Jakub Cieślak pisze:Zapewne autorem był jakiś student. Mój mózg zdecydowanie nie jest superszybki, choć według owego autora powinienem być chyba półbogiem, ale przetwarzać dane szybciej od mojego kompiutra. Wredny jestem pod jednym względem- nie umiem pić dla samego picia (czysta wódka i zapitka i tym podobne akcje), zdecydowanie kieruję się własną przyjemnością. Z przyjemnością delektuję się whiskey, toleruję drinki (mucioz grande- żubrówka z sokiem pożeczkowym i mrożonymi truskawkami zamiast lodu, rodzinny wynalazek, wszystkie prawa zastrzeżone). Dzięki takiemu podchodzeniu do spożycia często udziela mi się potrzeba dyskusji. Jednak nawet wtedy staram się panować nad poziomem kulturalnym swoich wypowiedzi.
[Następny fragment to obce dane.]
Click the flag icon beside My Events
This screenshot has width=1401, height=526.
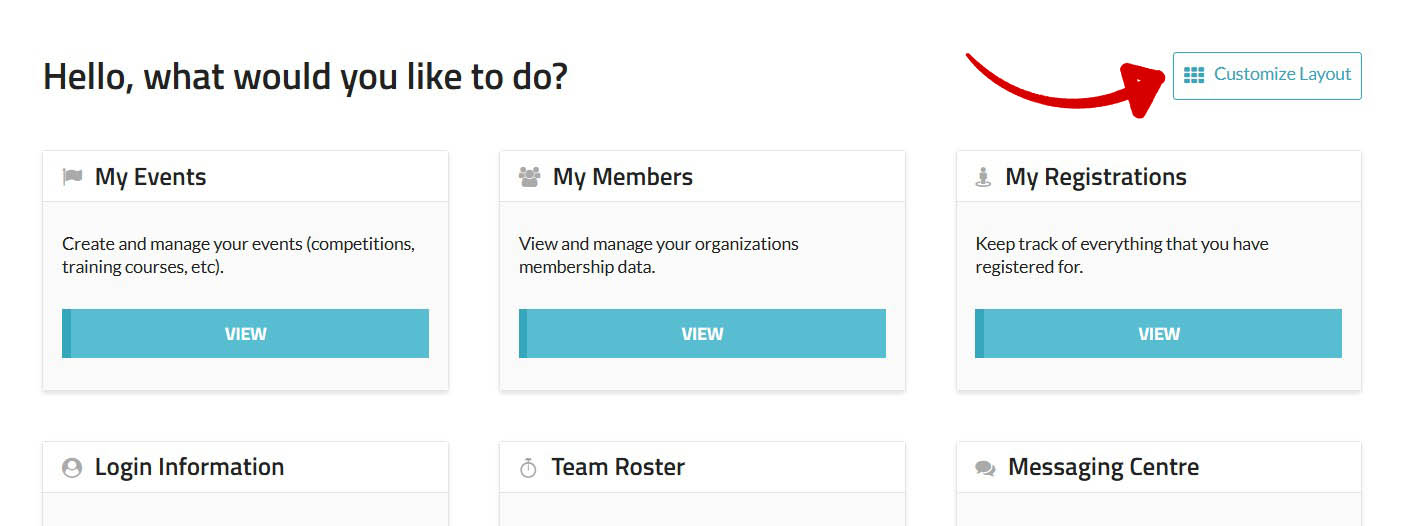click(x=72, y=177)
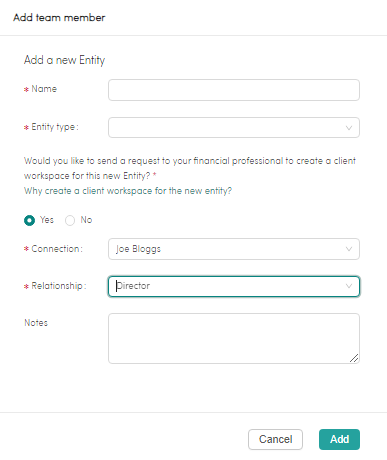This screenshot has height=460, width=387.
Task: Click the green Add button
Action: 339,439
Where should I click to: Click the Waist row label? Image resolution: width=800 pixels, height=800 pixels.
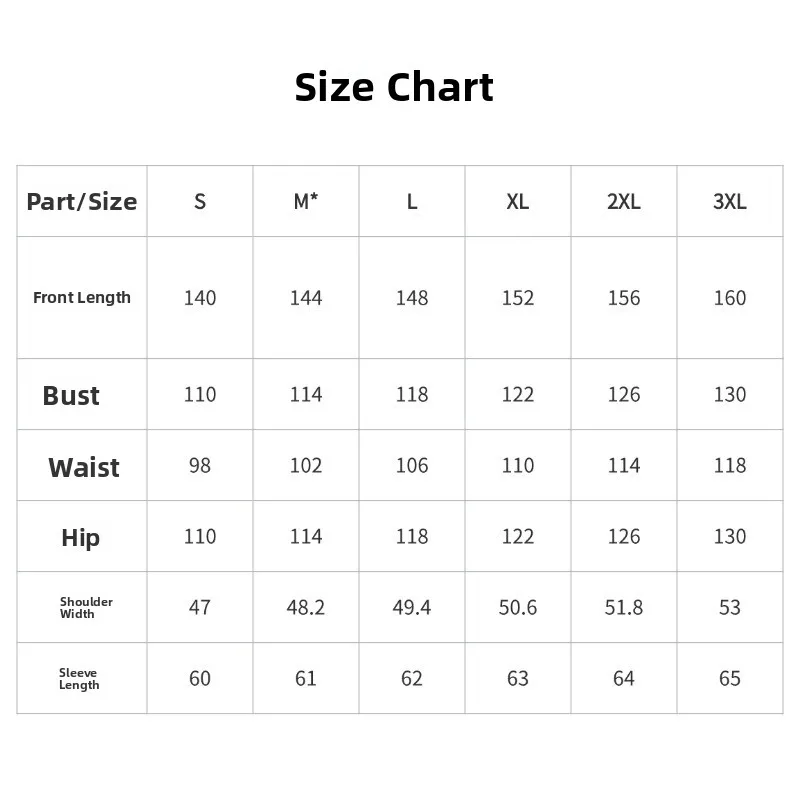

cóż, idealny jest...miód; butelka trójniaka, brydżyk, a potem sączenie spokojne i dysputy na jakieś Niezwykle-Ważne-I-Istotne-Tematy...najlepiej wychodzi na Mazurach na jakimś pomoście (w małej miejscowości, ma być spokojnie i cicho): gapienie się w taflę jeziora w któej odbijają się gwiazdy i księżyc, odrobinka miodu na rozgrzanie i wciągającetematy sprawiające, że nie zauważa się jak okrutnie tną komary
poza tym niezłe jest wino, zwłaszcza, jeśli towarzystwem jest płeć przeciwna zwana też nieraz kurtuazyjnie piękną...
hifidelic pisze:Radzę każdemu spróbować. Każdemu, komu zdrowie pozwala, rzecz jasna.
Jakub Cieślak pisze:No to w ramach rekonwalescencji i ćwiczeń rehabilitacyjnych trzeba będzie zabrać Algiego pod pachę i wybrać się wesołą eskadrą w stronę lasu jakiegoś.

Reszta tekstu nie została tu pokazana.